DATA TO PROCESS >>
_ _ _
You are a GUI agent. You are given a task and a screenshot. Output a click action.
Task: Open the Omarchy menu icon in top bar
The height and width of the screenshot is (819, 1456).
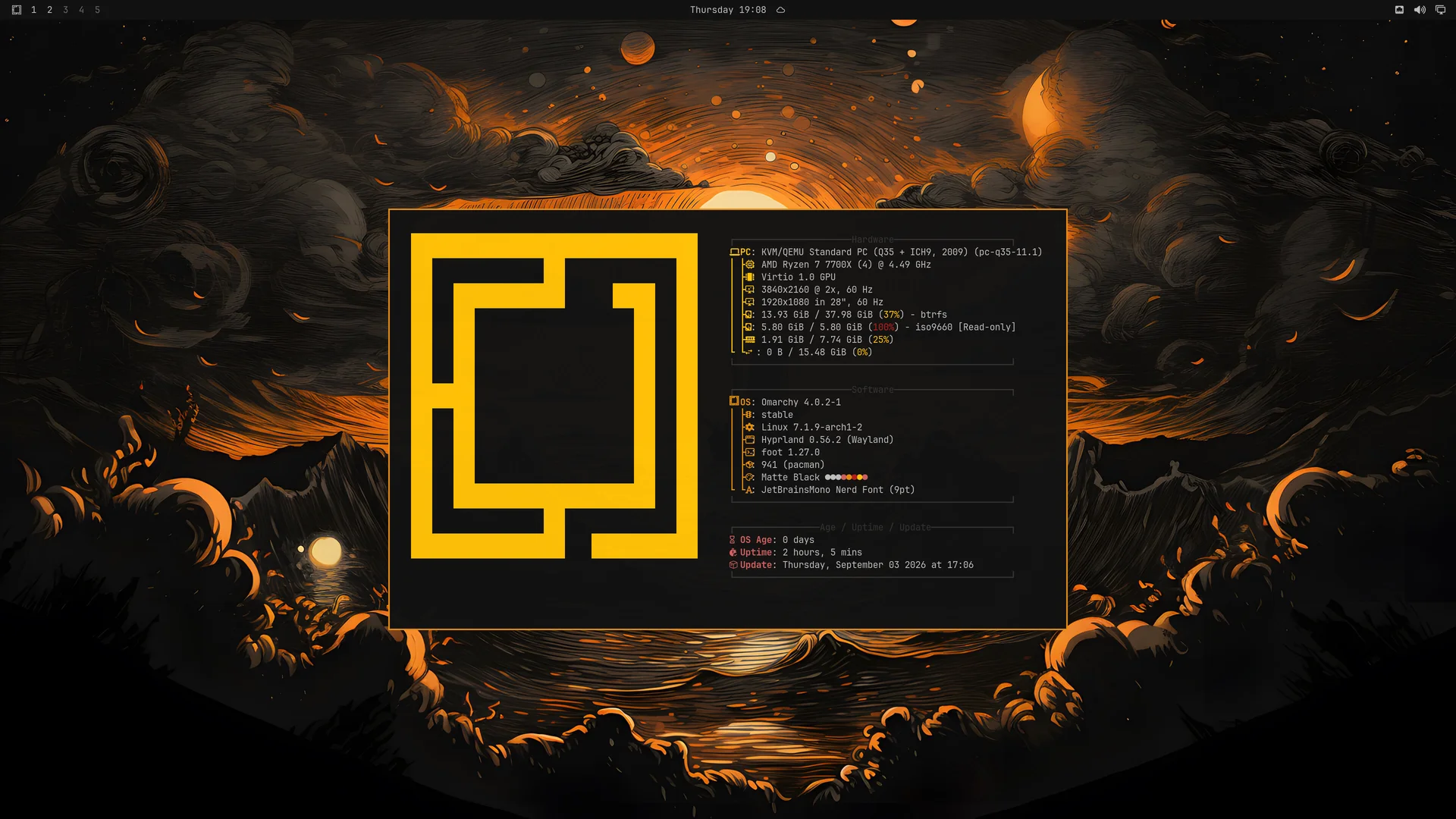pos(16,10)
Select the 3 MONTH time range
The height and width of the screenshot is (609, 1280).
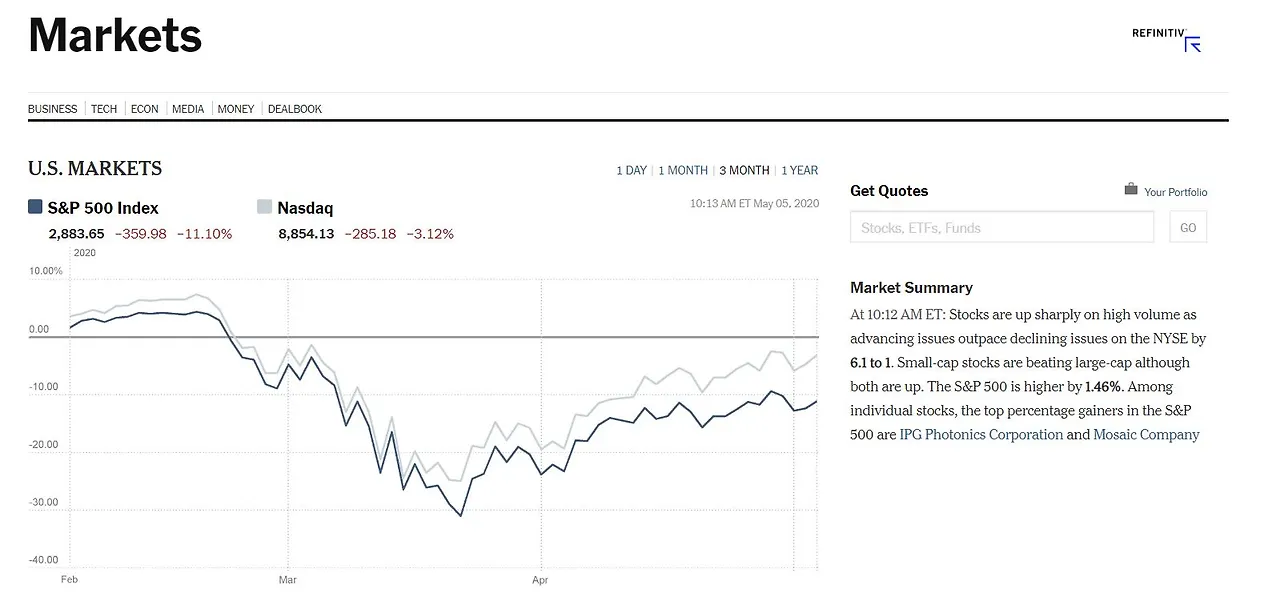click(744, 170)
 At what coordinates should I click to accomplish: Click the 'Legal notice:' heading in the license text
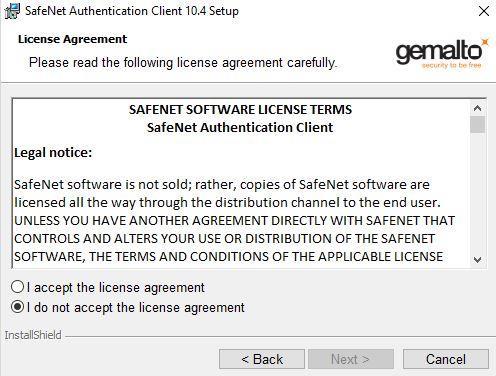pyautogui.click(x=53, y=153)
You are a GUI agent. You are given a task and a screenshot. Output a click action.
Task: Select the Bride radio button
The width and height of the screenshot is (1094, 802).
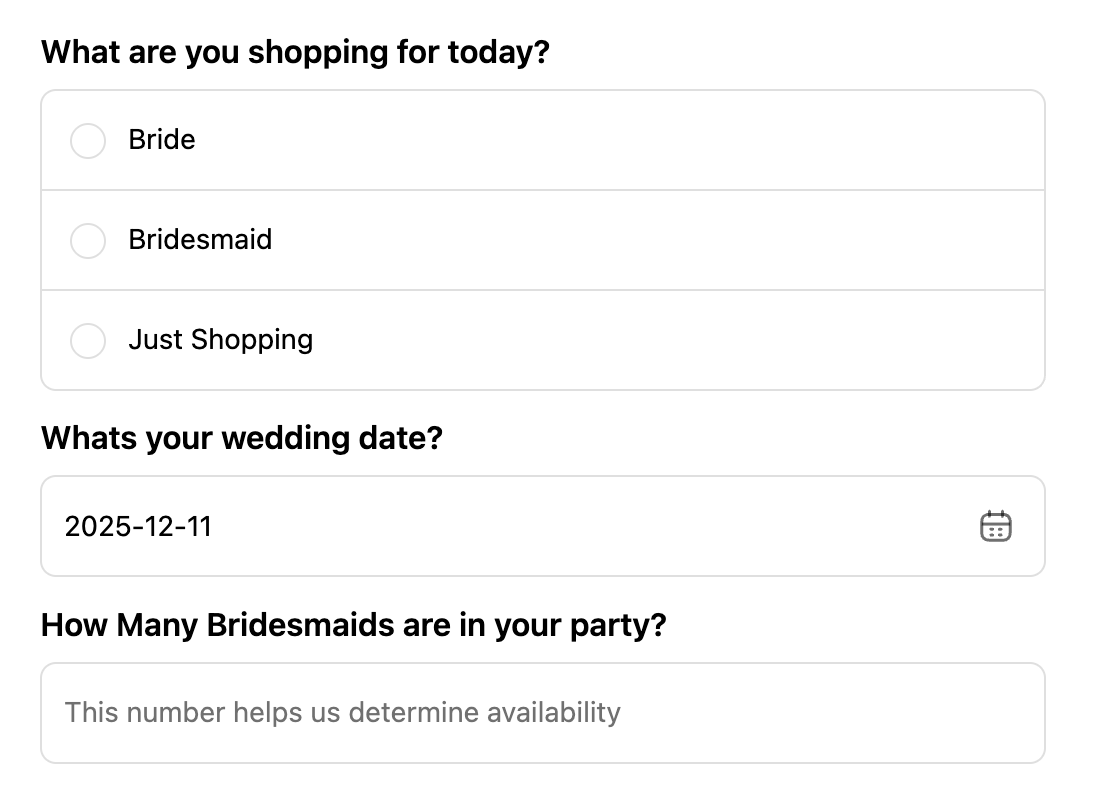88,141
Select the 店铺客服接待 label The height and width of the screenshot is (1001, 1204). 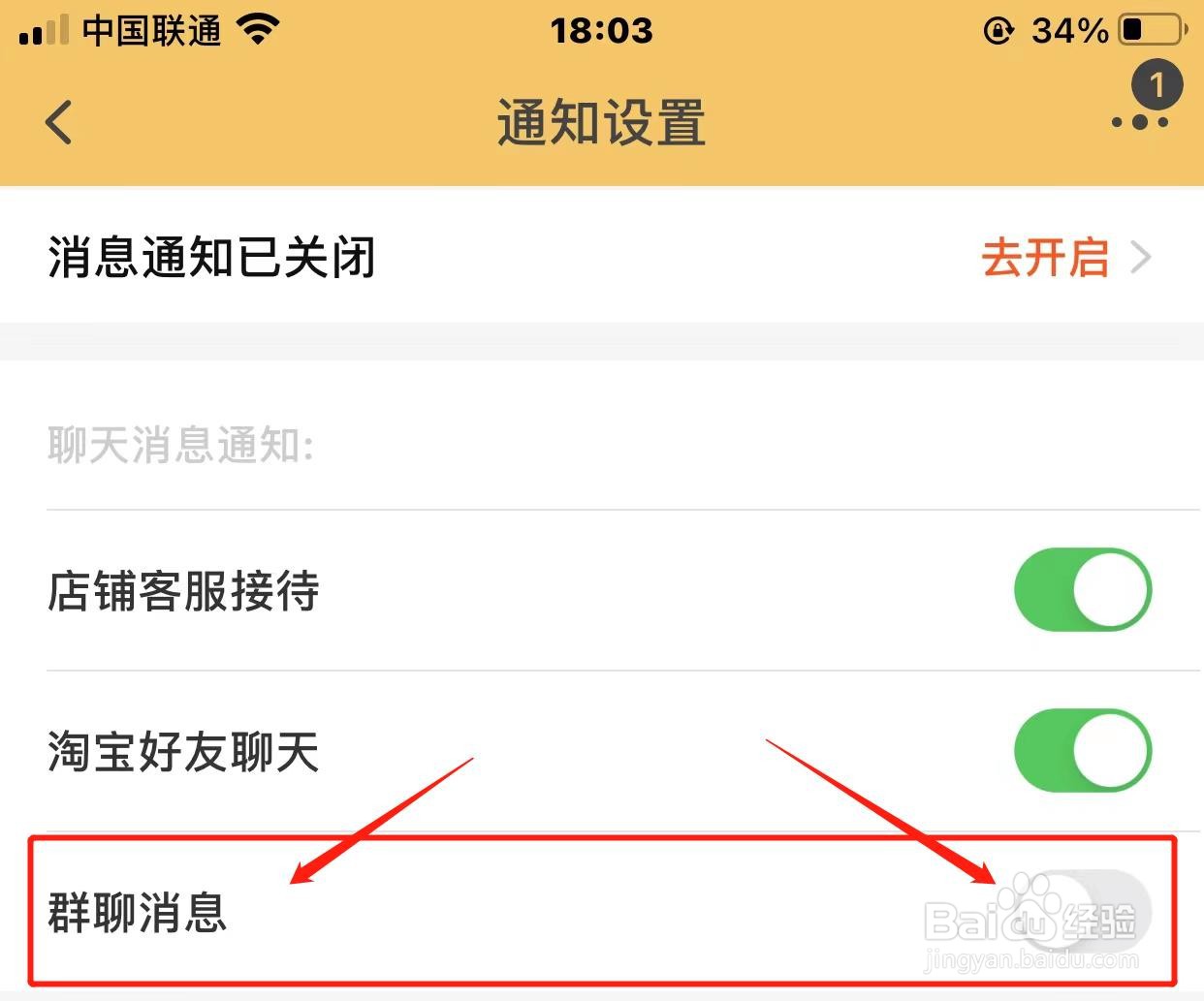[183, 591]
_ _ _
WHAT YOU ARE ASKED TO DO >> Give the records as a numbered list, from their first line up to and including the line that contains "pyautogui.click(x=53, y=153)". Leave out blank lines and the pictures.

WRITTEN ANSWER >>
1. You are a GUI agent. You are given a task and a screenshot. Output a click action.
2. Task: Open the Omarchy menu icon in top bar
3. The height and width of the screenshot is (819, 1456).
4. pos(16,10)
5. Select the 3 MONTH time range
6. The height and width of the screenshot is (609, 1280).
7. click(744, 170)
8.  At what coordinates should I click to accomplish: Click the 'Legal notice:' heading in the license text
9. pyautogui.click(x=53, y=153)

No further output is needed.